INPUT DATA Block Start

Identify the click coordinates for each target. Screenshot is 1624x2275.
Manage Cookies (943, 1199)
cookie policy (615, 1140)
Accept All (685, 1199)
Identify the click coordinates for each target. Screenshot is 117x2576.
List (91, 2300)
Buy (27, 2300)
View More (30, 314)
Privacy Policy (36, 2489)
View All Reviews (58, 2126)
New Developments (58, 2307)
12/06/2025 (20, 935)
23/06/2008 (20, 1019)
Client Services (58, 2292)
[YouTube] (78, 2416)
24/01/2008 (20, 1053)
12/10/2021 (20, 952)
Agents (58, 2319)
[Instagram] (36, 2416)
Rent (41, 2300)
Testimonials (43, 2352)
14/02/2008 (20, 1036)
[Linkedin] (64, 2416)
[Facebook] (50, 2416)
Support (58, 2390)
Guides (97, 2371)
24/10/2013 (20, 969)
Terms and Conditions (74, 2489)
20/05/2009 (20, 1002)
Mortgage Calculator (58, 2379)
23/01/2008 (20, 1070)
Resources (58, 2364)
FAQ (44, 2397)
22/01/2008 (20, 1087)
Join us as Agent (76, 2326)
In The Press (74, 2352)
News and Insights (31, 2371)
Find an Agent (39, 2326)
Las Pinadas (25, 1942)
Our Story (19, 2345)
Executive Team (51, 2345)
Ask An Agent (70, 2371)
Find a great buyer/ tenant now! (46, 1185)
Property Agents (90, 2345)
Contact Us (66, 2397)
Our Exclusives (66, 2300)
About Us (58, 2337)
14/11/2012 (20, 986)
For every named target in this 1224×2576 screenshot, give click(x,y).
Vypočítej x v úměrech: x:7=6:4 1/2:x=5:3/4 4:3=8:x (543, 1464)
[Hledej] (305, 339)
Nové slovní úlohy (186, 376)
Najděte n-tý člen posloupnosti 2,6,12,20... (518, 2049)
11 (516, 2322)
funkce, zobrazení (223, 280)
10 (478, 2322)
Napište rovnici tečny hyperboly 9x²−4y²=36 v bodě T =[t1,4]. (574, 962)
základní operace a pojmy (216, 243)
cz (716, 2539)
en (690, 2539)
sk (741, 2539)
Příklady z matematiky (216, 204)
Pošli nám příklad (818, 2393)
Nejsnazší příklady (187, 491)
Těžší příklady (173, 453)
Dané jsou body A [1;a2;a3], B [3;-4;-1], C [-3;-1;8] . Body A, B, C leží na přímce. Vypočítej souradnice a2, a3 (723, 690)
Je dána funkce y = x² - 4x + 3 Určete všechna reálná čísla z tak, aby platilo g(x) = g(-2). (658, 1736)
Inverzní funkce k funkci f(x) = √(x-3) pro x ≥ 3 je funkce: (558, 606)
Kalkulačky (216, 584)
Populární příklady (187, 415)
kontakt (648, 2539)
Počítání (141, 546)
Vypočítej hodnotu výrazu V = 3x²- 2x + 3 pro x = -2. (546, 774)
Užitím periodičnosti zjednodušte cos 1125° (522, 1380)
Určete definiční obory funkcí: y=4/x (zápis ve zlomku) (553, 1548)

INPUT DATA Block End

WHAT TO DO |
Give every line of the listing again. Keep each one exact.

ANSWER BOX |
Identify the click coordinates for each target. Screenshot is 1624x2275.
Manage Cookies (943, 1199)
cookie policy (615, 1140)
Accept All (685, 1199)
Identify the click coordinates for each target. Screenshot is 117x2576.
List (91, 2300)
Buy (27, 2300)
View More (30, 314)
Privacy Policy (36, 2489)
View All Reviews (58, 2126)
New Developments (58, 2307)
12/06/2025 (20, 935)
23/06/2008 (20, 1019)
Client Services (58, 2292)
[YouTube] (78, 2416)
24/01/2008 (20, 1053)
12/10/2021 (20, 952)
Agents (58, 2319)
[Instagram] (36, 2416)
Rent (41, 2300)
Testimonials (43, 2352)
14/02/2008 (20, 1036)
[Linkedin] (64, 2416)
[Facebook] (50, 2416)
Support (58, 2390)
Guides (97, 2371)
24/10/2013 (20, 969)
Terms and Conditions (74, 2489)
20/05/2009 (20, 1002)
Mortgage Calculator (58, 2379)
23/01/2008 (20, 1070)
Resources (58, 2364)
FAQ (44, 2397)
22/01/2008 (20, 1087)
Join us as Agent (76, 2326)
In The Press (74, 2352)
News and Insights (31, 2371)
Find an Agent (39, 2326)
Las Pinadas (25, 1942)
Our Story (19, 2345)
Executive Team (51, 2345)
Ask An Agent (70, 2371)
Find a great buyer/ tenant now! (46, 1185)
Property Agents (90, 2345)
Contact Us (66, 2397)
Our Exclusives (66, 2300)
About Us (58, 2337)
14/11/2012 (20, 986)
For every named target in this 1224×2576 screenshot, give click(x,y).
Vypočítej x v úměrech: x:7=6:4 1/2:x=5:3/4 4:3=8:x (543, 1464)
[Hledej] (305, 339)
Nové slovní úlohy (186, 376)
Najděte n-tý člen posloupnosti 2,6,12,20... (518, 2049)
11 (516, 2322)
funkce, zobrazení (223, 280)
10 (478, 2322)
Napište rovnici tečny hyperboly 9x²−4y²=36 v bodě T =[t1,4]. (574, 962)
základní operace a pojmy (216, 243)
cz (716, 2539)
en (690, 2539)
sk (741, 2539)
Příklady z matematiky (216, 204)
Pošli nám příklad (818, 2393)
Nejsnazší příklady (187, 491)
Těžší příklady (173, 453)
Dané jsou body A [1;a2;a3], B [3;-4;-1], C [-3;-1;8] . Body A, B, C leží na přímce. Vypočítej souradnice a2, a3 (723, 690)
Je dána funkce y = x² - 4x + 3 Určete všechna reálná čísla z tak, aby platilo g(x) = g(-2). (658, 1736)
Inverzní funkce k funkci f(x) = √(x-3) pro x ≥ 3 je funkce: (558, 606)
Kalkulačky (216, 584)
Populární příklady (187, 415)
kontakt (648, 2539)
Počítání (141, 546)
Vypočítej hodnotu výrazu V = 3x²- 2x + 3 pro x = -2. (546, 774)
Užitím periodičnosti zjednodušte cos 1125° (522, 1380)
Určete definiční obory funkcí: y=4/x (zápis ve zlomku) (553, 1548)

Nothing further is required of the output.